A fat finger deal is the name given to airline deals where someone “with fat fingers” missed a zero, or put a comma in the wrong place when entering air or hotel prices.

The deals pop up more often than you’d think in this day and age, but airlines are starting to fight back. In recent years, some of the better fat finger deals would get you from the US to most European destinations for $20, or from LA to Fiji for just $50.

The mistakes are human, and despite all the computerized air fare systems, at the end of the day there is still someone locked away in an office who is responsible for loading the thousands of various air fare combinations into a computer terminal, and I’m sure we all know that when people get involved, something will eventually go wrong.
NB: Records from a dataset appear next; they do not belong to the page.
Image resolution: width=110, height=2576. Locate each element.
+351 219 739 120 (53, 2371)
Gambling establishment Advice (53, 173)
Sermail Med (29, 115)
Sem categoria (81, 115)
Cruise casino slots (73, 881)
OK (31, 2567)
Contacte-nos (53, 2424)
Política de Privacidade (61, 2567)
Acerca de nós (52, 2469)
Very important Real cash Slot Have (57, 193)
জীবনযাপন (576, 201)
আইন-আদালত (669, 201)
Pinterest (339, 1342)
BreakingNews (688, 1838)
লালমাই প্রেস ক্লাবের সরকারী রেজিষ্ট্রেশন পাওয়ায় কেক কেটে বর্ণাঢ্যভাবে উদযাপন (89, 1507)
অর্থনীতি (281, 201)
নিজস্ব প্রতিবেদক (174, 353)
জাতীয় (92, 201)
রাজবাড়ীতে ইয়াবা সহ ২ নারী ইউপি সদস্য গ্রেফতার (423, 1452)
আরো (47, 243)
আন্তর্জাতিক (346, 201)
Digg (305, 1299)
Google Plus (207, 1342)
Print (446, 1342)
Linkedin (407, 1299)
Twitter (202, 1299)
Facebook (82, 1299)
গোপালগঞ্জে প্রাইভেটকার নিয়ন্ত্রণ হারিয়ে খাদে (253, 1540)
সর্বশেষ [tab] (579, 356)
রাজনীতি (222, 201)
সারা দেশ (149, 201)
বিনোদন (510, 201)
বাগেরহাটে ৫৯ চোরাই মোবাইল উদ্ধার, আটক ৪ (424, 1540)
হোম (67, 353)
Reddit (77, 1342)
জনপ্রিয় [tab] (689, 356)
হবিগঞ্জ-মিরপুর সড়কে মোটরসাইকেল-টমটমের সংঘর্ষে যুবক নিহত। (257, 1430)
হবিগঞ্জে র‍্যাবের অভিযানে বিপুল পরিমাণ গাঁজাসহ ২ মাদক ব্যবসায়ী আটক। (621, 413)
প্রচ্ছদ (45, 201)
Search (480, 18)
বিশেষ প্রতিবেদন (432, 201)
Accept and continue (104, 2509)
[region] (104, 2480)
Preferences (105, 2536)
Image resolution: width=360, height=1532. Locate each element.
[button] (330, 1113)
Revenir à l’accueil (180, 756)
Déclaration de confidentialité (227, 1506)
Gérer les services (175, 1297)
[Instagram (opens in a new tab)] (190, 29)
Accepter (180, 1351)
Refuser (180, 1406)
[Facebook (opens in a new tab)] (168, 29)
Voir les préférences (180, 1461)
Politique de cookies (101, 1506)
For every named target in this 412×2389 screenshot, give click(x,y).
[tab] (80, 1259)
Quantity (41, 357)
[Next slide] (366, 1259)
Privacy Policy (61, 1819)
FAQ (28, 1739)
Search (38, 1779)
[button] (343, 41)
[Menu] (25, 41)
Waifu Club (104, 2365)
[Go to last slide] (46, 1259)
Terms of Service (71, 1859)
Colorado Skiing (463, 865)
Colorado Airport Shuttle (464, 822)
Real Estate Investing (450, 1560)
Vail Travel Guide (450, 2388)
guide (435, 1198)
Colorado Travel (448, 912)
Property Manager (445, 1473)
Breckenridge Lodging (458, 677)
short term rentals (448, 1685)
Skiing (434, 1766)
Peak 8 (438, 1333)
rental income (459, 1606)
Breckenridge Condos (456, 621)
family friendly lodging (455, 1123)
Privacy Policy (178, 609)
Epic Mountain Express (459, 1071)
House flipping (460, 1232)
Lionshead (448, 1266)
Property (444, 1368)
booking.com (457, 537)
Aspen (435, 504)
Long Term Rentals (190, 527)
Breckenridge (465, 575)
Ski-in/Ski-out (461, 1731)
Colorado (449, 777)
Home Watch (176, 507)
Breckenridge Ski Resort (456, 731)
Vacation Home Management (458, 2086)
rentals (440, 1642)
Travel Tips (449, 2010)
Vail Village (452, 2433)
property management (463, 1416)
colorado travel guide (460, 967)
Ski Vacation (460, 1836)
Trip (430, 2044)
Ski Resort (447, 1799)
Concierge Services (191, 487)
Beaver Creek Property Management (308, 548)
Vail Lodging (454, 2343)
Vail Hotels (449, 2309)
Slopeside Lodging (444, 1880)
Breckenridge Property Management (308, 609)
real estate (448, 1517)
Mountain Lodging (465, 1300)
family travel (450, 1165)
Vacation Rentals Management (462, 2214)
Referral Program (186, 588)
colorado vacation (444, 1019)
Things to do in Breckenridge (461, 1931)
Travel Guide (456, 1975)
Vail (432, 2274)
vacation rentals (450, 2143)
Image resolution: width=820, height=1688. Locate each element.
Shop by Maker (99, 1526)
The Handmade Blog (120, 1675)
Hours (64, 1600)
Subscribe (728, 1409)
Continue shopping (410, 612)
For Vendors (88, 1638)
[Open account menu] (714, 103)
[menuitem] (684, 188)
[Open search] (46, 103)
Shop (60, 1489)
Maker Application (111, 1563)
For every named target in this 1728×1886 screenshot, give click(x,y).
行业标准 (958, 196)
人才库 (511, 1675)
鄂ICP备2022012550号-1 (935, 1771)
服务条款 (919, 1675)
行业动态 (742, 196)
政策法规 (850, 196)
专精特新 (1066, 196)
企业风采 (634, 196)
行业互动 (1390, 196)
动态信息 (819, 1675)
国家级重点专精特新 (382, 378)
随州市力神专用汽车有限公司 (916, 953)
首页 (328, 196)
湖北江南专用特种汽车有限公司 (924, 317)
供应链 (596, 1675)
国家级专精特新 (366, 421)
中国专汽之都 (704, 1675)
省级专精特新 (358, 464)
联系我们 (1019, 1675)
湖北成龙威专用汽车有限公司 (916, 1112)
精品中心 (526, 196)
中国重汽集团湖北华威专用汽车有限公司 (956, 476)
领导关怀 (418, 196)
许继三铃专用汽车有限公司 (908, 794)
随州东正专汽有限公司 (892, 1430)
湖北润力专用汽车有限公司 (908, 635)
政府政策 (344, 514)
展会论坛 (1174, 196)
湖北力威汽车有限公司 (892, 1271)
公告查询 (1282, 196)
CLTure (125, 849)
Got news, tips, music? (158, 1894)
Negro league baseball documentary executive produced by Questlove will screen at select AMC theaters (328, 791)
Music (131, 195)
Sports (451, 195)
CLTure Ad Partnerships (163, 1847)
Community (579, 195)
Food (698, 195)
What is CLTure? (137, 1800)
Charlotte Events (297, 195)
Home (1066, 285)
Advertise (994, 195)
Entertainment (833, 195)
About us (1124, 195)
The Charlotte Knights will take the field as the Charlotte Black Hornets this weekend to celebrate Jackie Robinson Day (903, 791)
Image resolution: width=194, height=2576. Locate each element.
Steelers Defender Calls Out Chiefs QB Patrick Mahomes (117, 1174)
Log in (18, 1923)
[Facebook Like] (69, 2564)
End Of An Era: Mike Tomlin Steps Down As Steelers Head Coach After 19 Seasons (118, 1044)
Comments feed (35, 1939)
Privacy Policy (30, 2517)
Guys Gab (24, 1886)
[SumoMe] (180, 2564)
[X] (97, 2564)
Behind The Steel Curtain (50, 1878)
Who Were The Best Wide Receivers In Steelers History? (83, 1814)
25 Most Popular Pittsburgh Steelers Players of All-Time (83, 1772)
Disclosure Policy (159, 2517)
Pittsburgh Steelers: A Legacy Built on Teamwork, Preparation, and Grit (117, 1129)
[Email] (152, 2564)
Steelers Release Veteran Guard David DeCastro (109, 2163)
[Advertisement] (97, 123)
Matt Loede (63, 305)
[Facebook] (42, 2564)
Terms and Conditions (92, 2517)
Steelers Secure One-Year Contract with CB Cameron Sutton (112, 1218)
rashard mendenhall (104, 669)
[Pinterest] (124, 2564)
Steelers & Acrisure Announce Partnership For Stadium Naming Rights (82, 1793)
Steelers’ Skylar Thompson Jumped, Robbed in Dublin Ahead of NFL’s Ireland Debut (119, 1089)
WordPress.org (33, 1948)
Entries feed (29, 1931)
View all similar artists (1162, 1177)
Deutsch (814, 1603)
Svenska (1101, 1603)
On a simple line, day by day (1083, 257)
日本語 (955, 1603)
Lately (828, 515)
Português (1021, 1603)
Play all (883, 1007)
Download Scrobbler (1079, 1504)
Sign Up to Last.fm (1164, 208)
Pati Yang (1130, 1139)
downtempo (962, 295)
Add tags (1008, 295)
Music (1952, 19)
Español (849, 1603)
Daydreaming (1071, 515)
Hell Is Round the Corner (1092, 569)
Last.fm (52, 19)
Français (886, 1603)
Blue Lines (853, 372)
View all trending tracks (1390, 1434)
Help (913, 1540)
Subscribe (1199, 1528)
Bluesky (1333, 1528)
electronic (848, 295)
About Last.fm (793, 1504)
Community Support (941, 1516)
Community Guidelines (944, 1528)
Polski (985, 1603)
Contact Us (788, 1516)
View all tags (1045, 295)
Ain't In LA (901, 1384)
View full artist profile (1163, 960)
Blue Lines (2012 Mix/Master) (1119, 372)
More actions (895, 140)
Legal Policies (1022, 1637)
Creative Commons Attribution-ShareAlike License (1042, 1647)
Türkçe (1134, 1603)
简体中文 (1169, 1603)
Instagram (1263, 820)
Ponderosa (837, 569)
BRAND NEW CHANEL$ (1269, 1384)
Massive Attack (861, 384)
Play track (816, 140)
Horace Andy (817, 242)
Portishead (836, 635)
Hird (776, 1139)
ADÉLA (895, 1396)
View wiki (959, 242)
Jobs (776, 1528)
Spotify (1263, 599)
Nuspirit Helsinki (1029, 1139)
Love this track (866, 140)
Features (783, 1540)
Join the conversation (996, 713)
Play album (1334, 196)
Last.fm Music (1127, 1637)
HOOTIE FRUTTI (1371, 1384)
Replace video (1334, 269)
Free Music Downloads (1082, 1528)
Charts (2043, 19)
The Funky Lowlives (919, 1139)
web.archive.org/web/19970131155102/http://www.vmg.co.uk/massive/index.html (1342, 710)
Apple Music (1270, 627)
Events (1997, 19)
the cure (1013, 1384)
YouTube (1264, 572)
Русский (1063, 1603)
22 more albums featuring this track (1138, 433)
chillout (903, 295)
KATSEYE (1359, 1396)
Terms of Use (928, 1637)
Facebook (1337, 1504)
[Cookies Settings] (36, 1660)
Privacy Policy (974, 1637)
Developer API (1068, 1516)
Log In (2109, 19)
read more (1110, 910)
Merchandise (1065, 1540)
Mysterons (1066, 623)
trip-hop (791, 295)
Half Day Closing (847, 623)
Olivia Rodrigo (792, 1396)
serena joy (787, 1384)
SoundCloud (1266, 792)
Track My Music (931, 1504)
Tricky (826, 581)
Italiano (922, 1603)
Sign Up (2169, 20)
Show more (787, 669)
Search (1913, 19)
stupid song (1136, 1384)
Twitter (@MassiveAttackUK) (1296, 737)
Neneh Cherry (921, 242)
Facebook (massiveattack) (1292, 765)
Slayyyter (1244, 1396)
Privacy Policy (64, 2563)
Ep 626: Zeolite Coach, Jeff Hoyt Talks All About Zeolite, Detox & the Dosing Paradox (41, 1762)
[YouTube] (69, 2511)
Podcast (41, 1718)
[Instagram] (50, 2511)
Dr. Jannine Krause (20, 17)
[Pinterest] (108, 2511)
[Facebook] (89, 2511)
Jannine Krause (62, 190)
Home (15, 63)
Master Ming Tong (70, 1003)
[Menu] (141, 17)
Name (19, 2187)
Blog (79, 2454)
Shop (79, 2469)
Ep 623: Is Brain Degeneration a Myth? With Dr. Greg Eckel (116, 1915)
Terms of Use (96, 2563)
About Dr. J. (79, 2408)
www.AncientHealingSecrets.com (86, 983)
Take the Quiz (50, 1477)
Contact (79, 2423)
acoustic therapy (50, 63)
In the past, airlines would do one of several things;

  • Ignore the problem and let people benefit from the screw-up
  • Let people know the deal would be honored, but only on a smaller scale, hotels would let people stay a few nights instead of the months they’d often book
  • Let people take the trip AND try to benefit from all the good PR they create by honoring it

Nowadays airline are in a world of hurt, and any kind of screw-up that could cost them money has to come to an end. When passengers grab one of these fat finger deals, the airline will simply cancel it, and in most cases won’t even bother to inform them.

A natural reaction to this behavior is that the airline is perfectly within its rights to do so – it was an honest mistake, and they have page after page of fine print protecting their business practices. But there is one very simply reason why I don’t think the airlines deserve to get off easy – mistakes are not a one way street.

If you book a non refundable hotel room and made a mistake entering the date, you are screwed. If you book a ticket on the airline, but make a spelling error in your name, some airlines will charge you $90 to fix it. Airlines have perfected the art of making money off your mistakes, but when they mess up, they simply make the problem go away.